Directions: Your task is to retype, word for word, the lines from the start of the data through the line holding "Switch to the Moniteurs tab". Do not include the pictures.

═══

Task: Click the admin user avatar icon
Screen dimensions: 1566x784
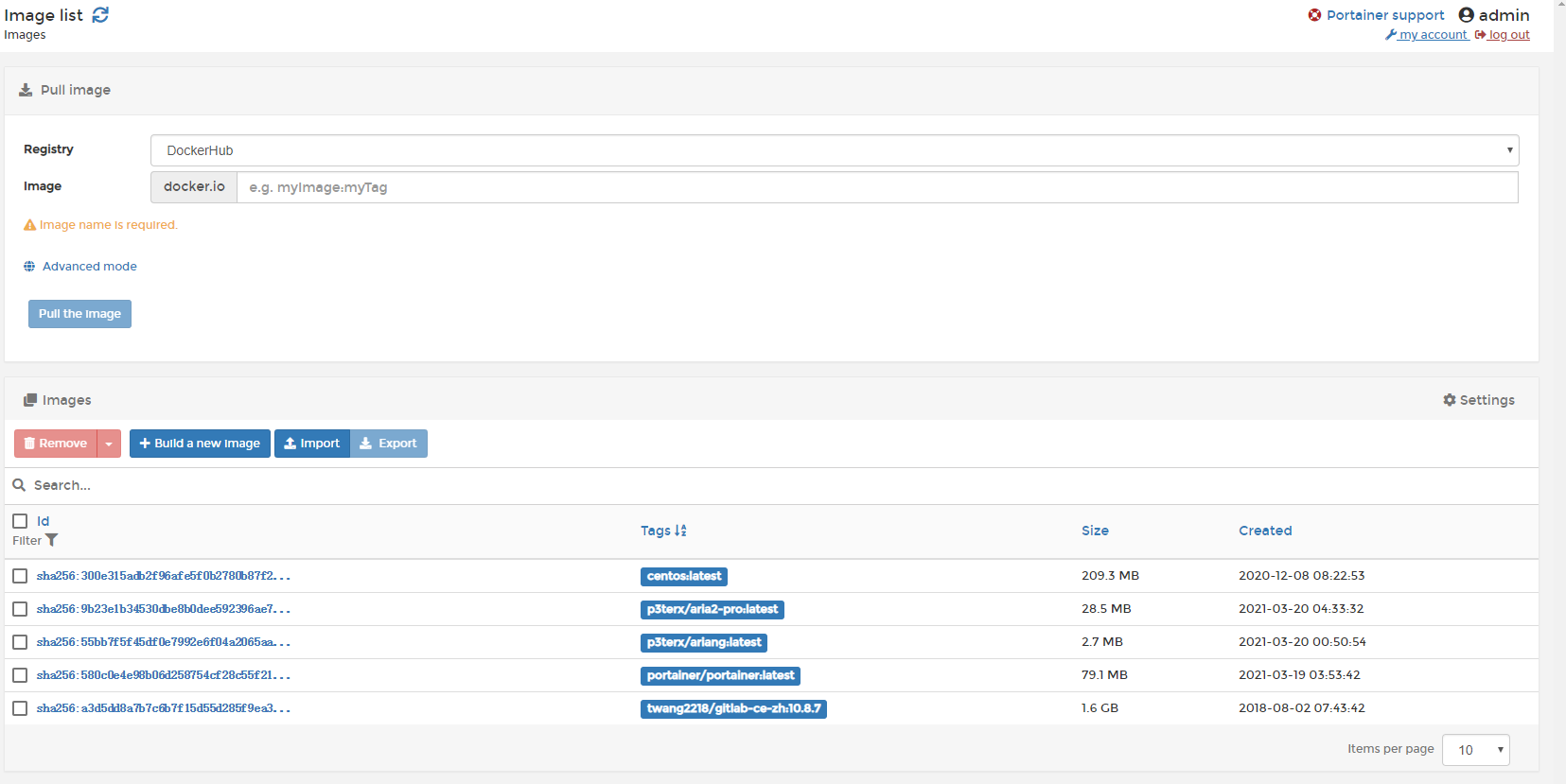Action: 1466,15
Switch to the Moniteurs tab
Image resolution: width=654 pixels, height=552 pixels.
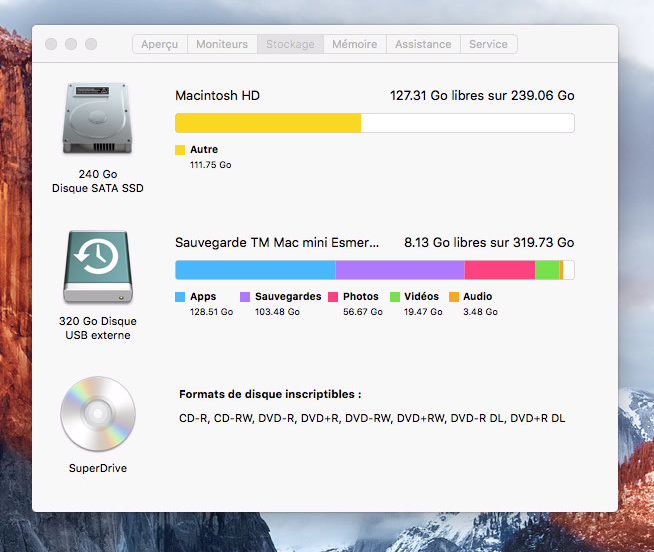tap(222, 44)
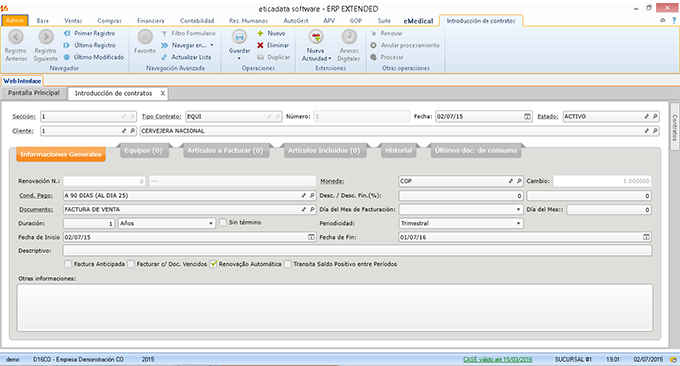Click into the Descriptivo text field
Image resolution: width=680 pixels, height=366 pixels.
point(357,251)
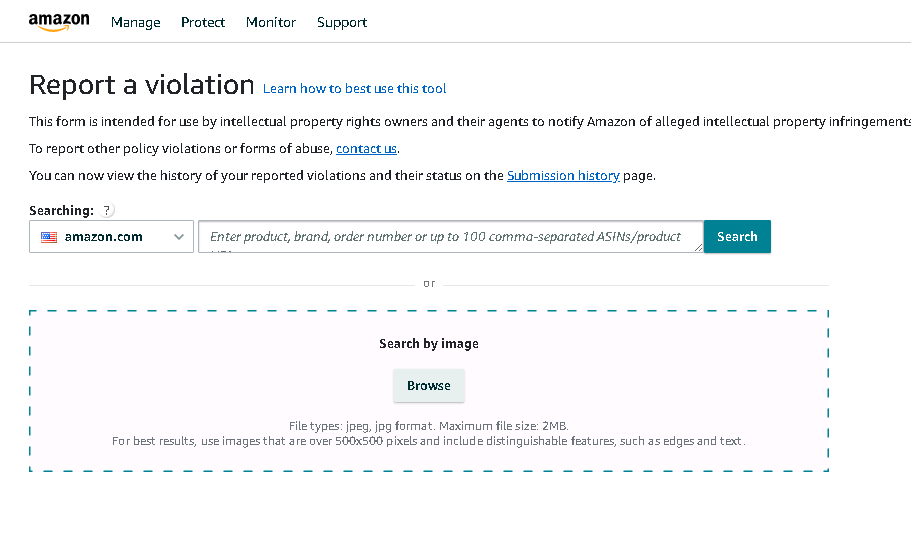Open the amazon.com marketplace dropdown
Screen dimensions: 911x556
pos(112,236)

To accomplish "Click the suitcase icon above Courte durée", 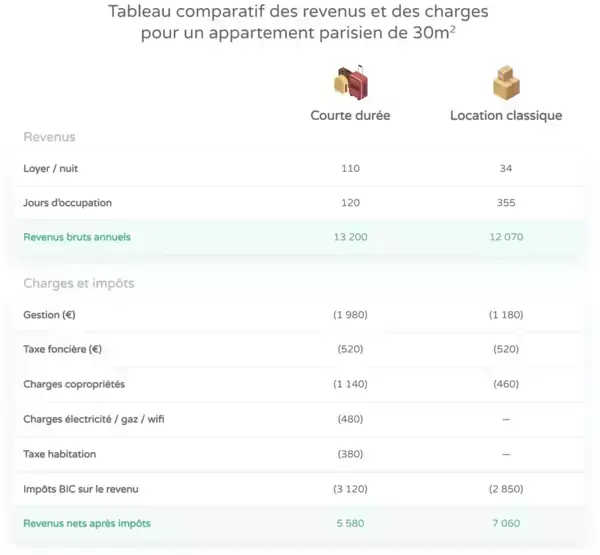I will pos(350,82).
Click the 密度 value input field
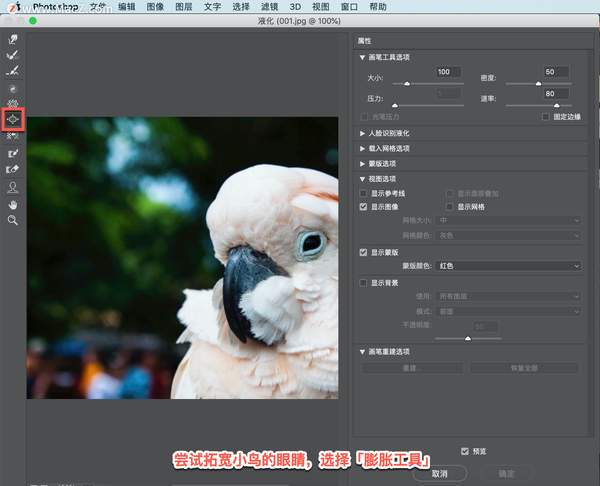The height and width of the screenshot is (486, 600). (555, 72)
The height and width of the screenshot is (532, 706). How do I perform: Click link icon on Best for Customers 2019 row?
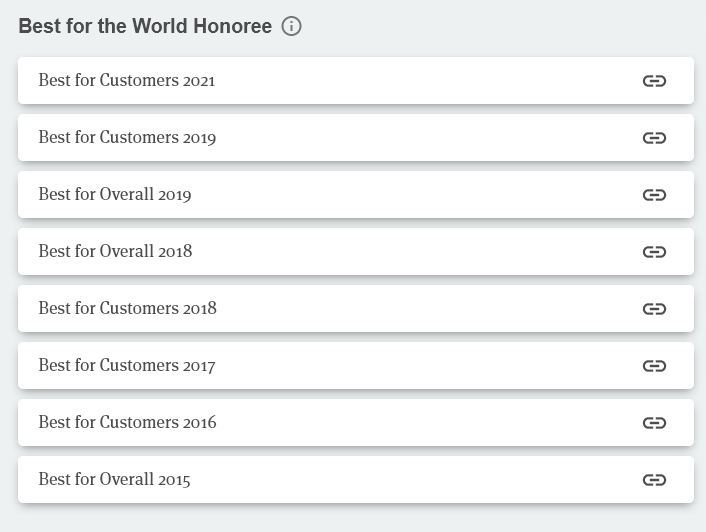coord(654,138)
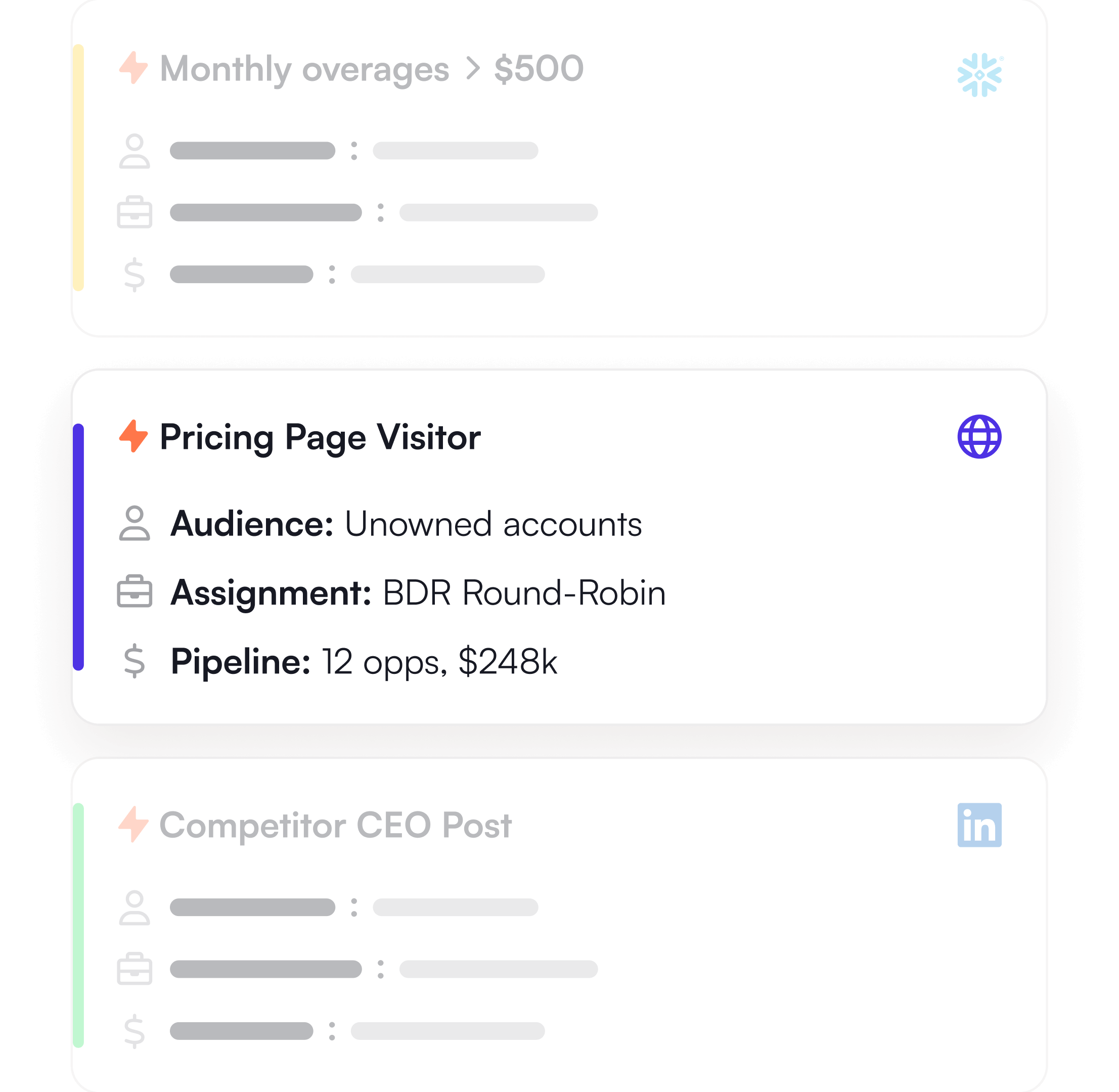Click the $500 threshold value

539,69
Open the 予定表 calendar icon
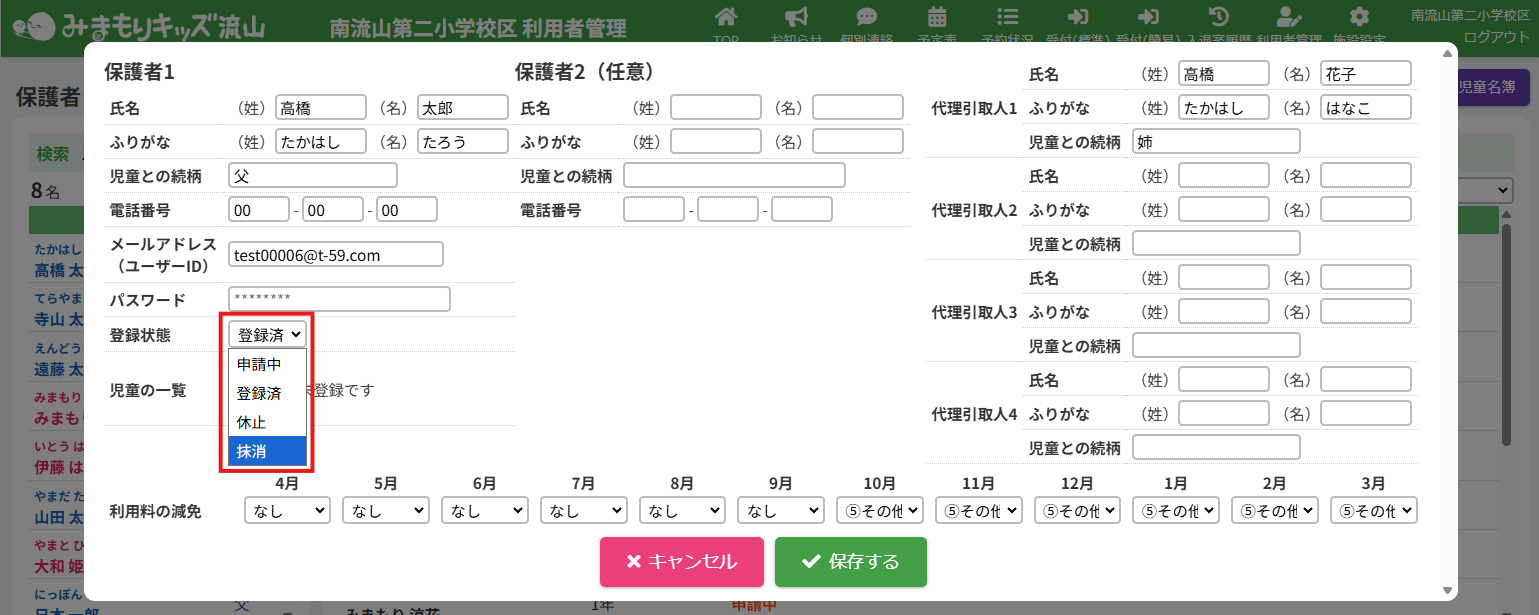1539x615 pixels. tap(937, 17)
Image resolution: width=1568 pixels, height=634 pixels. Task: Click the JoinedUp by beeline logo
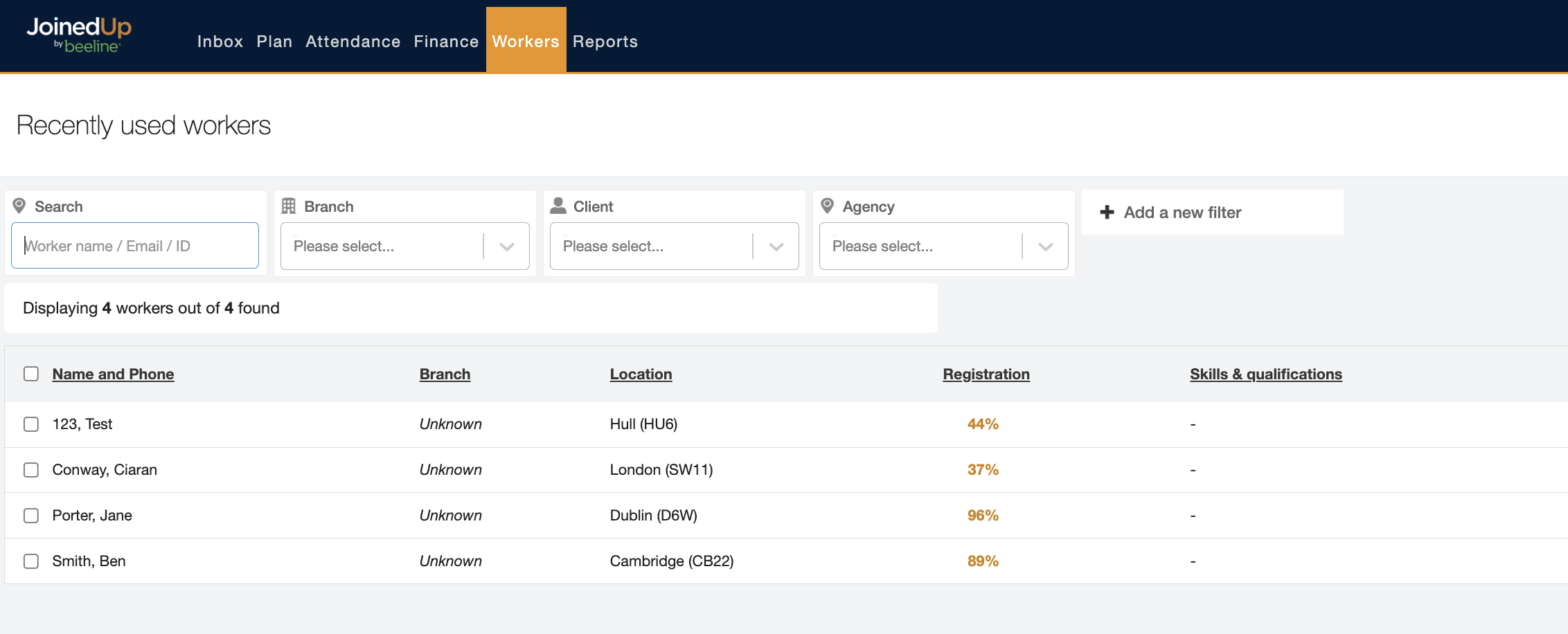tap(79, 35)
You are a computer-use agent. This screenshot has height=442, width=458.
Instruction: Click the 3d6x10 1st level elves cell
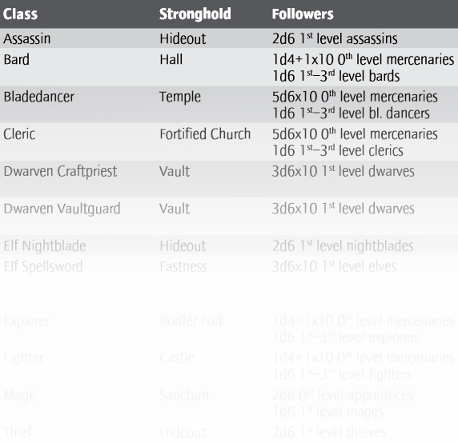pyautogui.click(x=334, y=267)
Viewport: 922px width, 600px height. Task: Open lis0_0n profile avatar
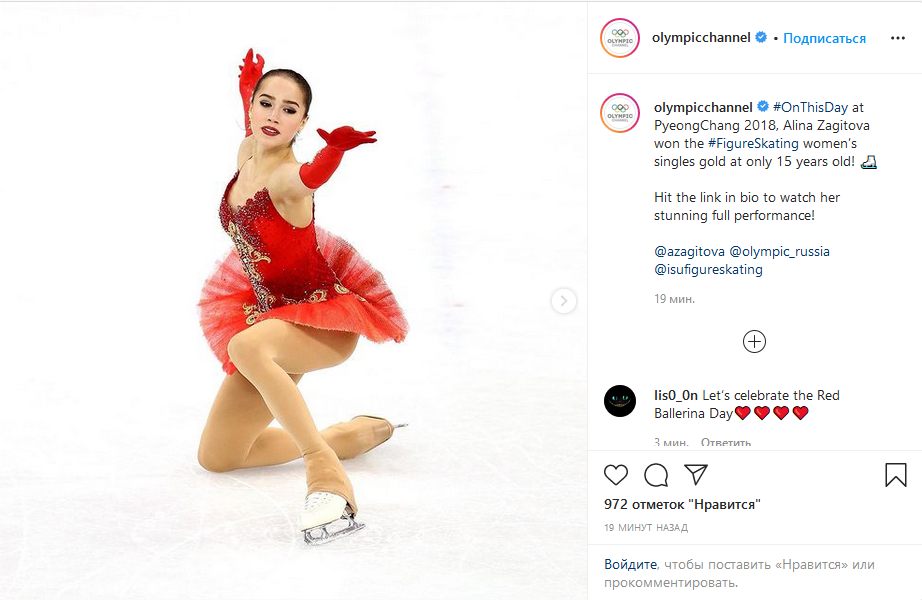(620, 401)
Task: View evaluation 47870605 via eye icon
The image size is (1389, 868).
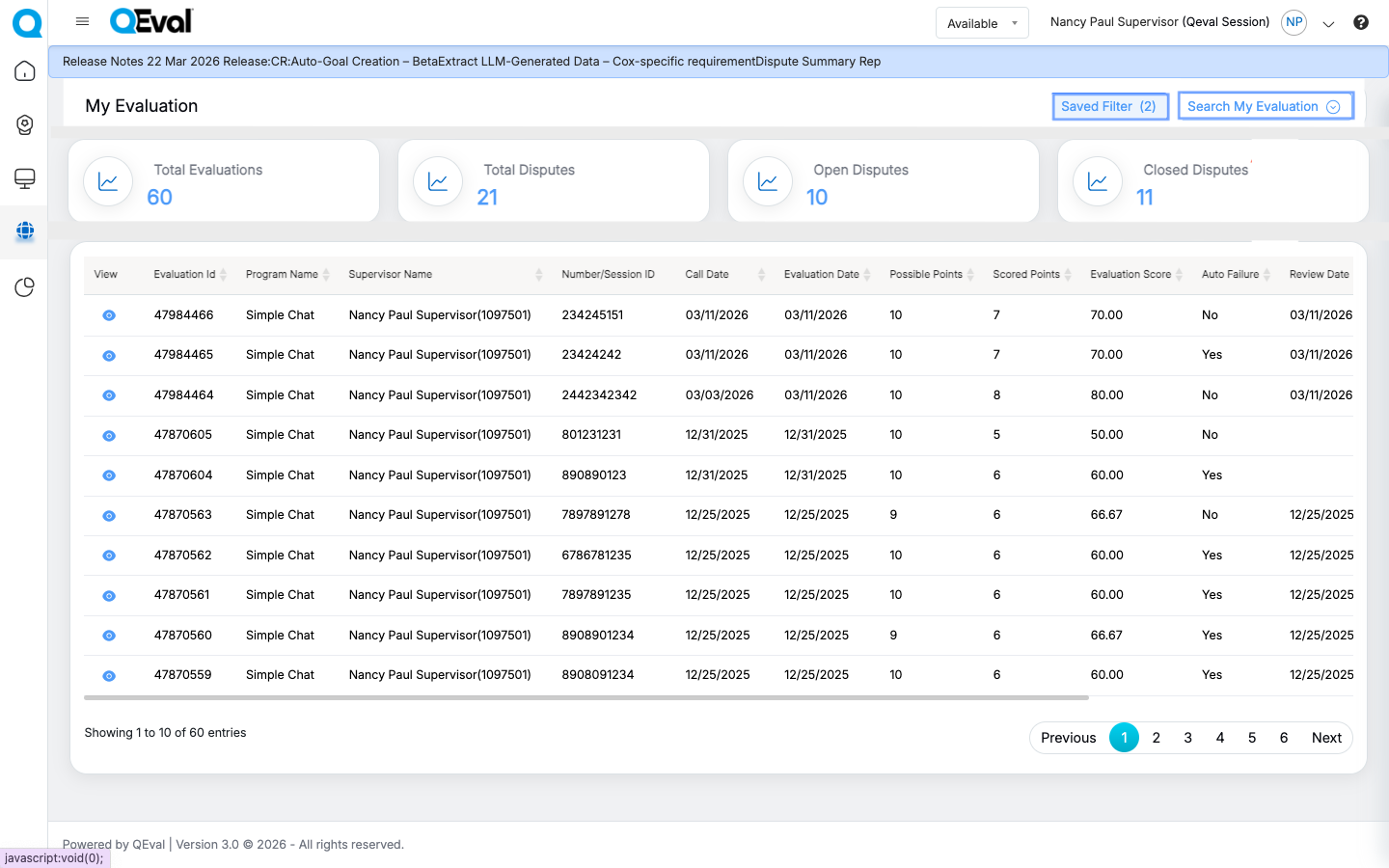Action: pyautogui.click(x=109, y=436)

═══

Response:
Task: Click the admin user avatar icon
Screen dimensions: 1566x784
Action: 1466,15
Switch to the Moniteurs tab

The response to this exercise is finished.